Work task:
The whole listing, apart from its images, should be restated word for word.

Records for the task:
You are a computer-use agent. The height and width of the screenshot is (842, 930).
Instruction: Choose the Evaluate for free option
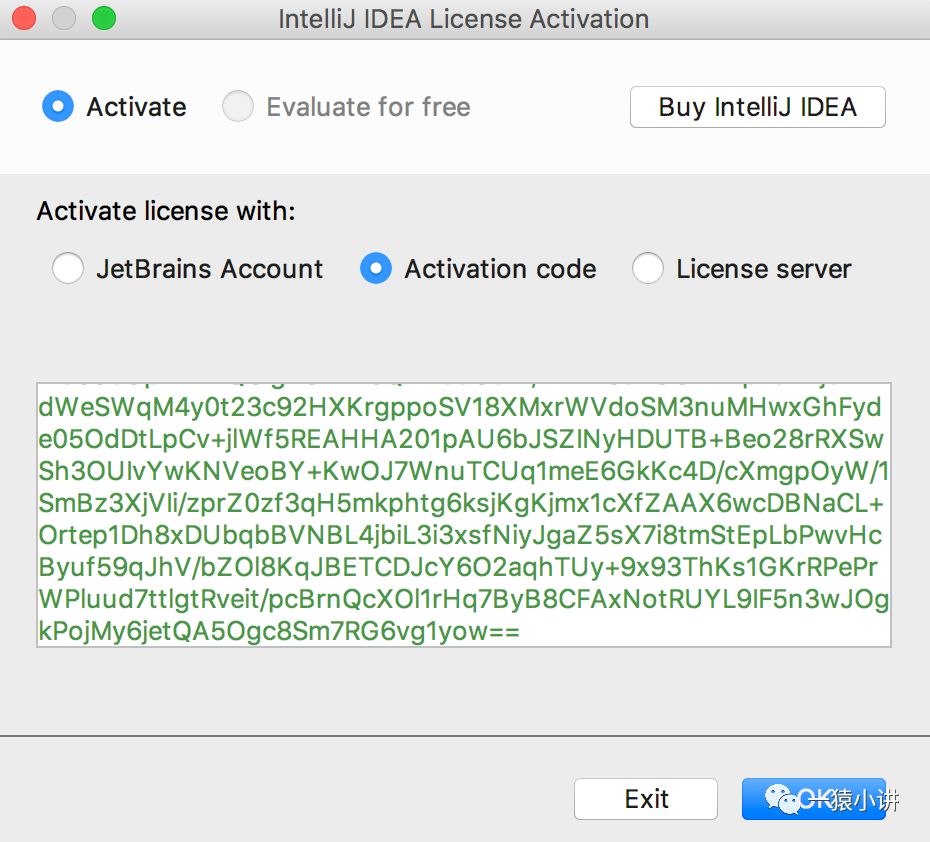tap(238, 107)
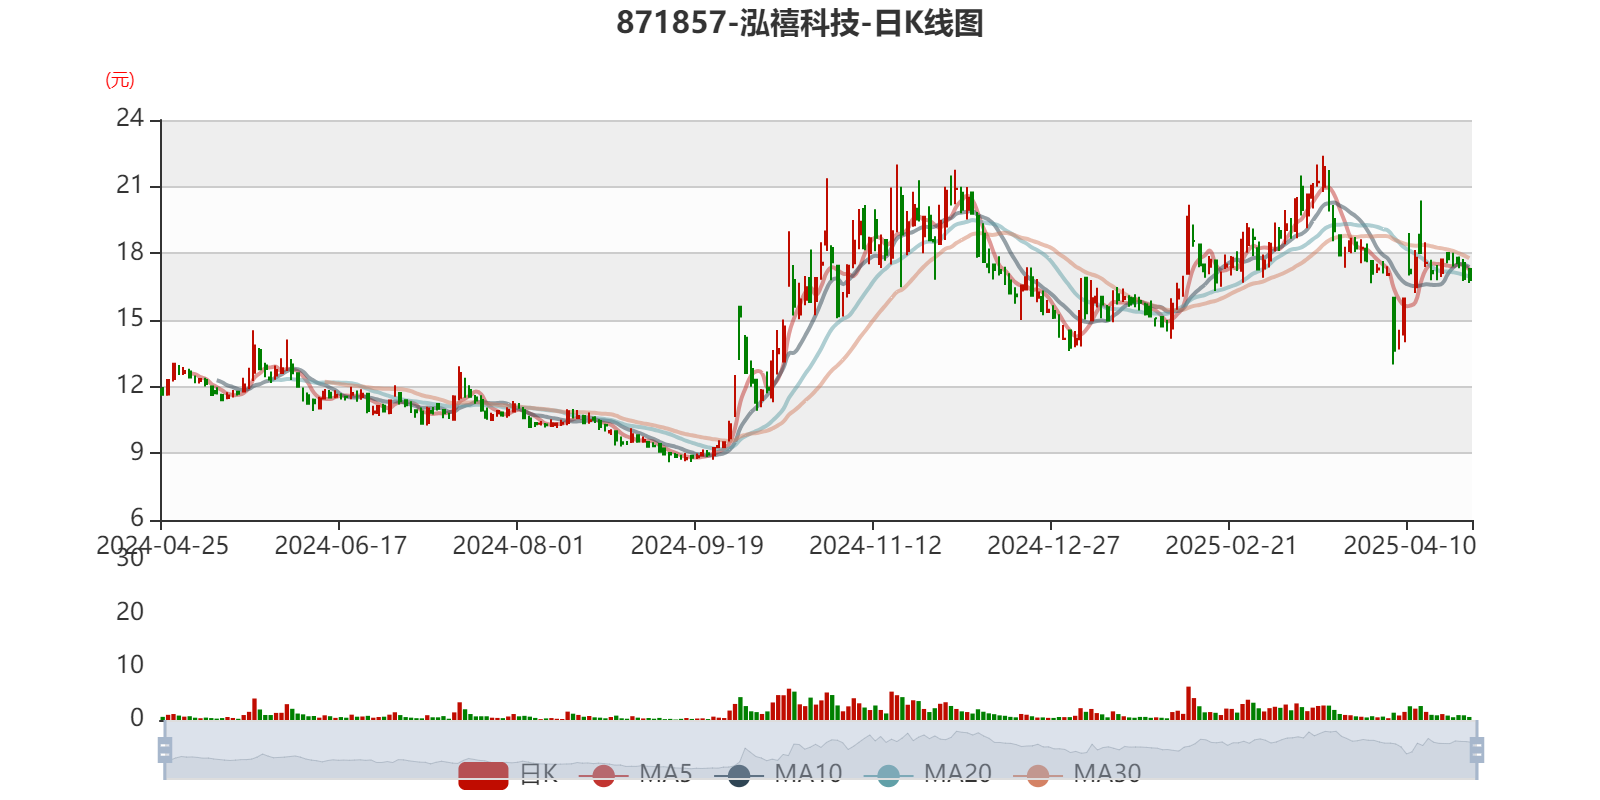Click the middle of the data zoom bar
The height and width of the screenshot is (800, 1600).
pos(820,749)
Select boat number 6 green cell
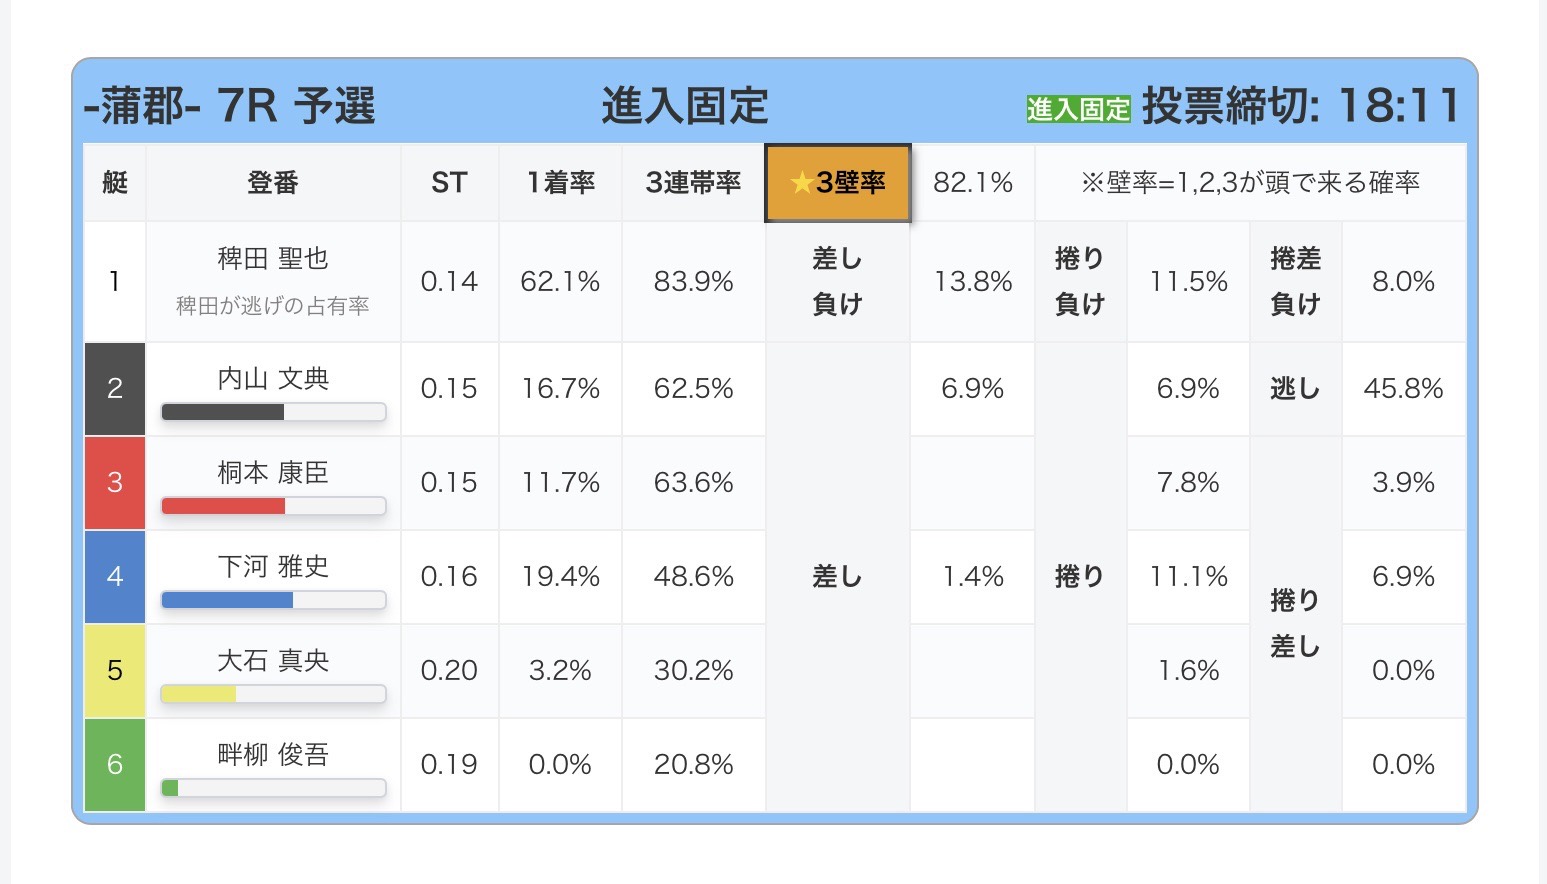The width and height of the screenshot is (1547, 884). (115, 765)
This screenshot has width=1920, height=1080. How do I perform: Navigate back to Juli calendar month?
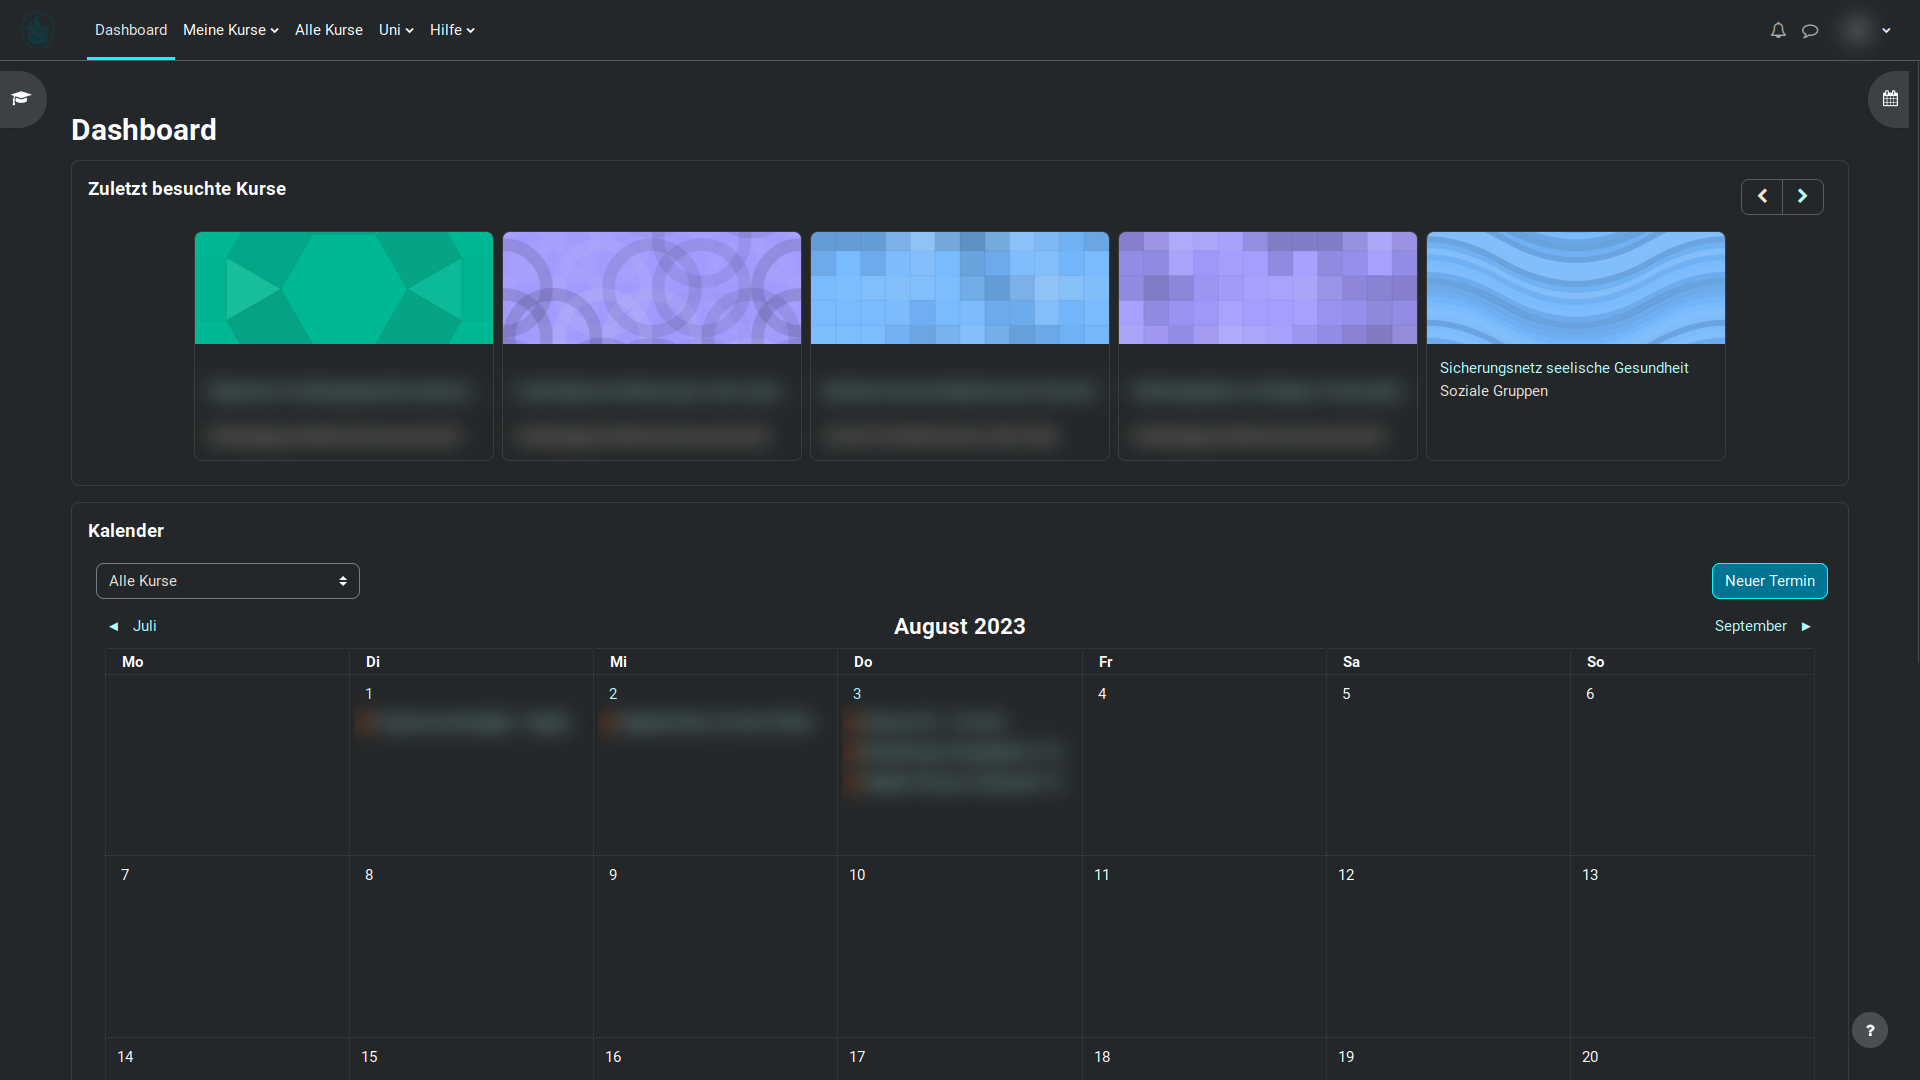132,625
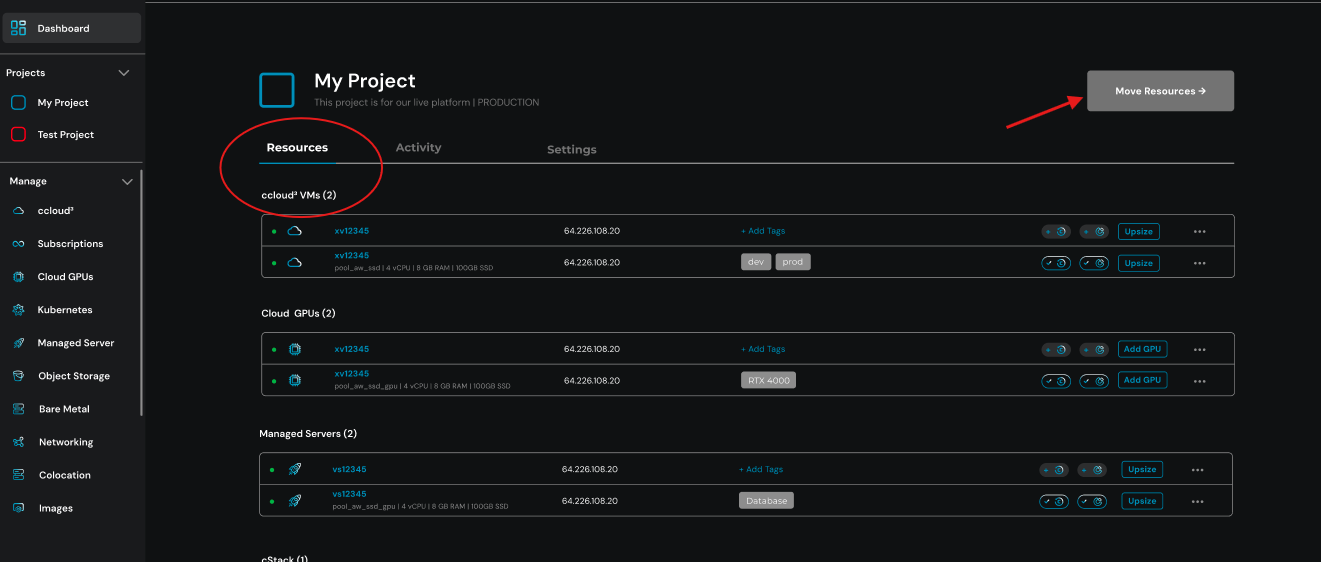The height and width of the screenshot is (562, 1321).
Task: Click the Images icon in the sidebar
Action: (x=18, y=508)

Response:
You are a computer-use agent. The height and width of the screenshot is (842, 930).
Instruction: Choose the Evaluate for free option
tap(238, 107)
Click the middle of the data zoom bar
The height and width of the screenshot is (800, 1600).
pos(820,749)
Select boat number 6 green cell
The width and height of the screenshot is (1547, 884). (115, 765)
This screenshot has width=1920, height=1080. How do I perform: Navigate back to Juli calendar month?
132,625
The height and width of the screenshot is (562, 1321).
Task: Click the Images icon in the sidebar
Action: (x=18, y=508)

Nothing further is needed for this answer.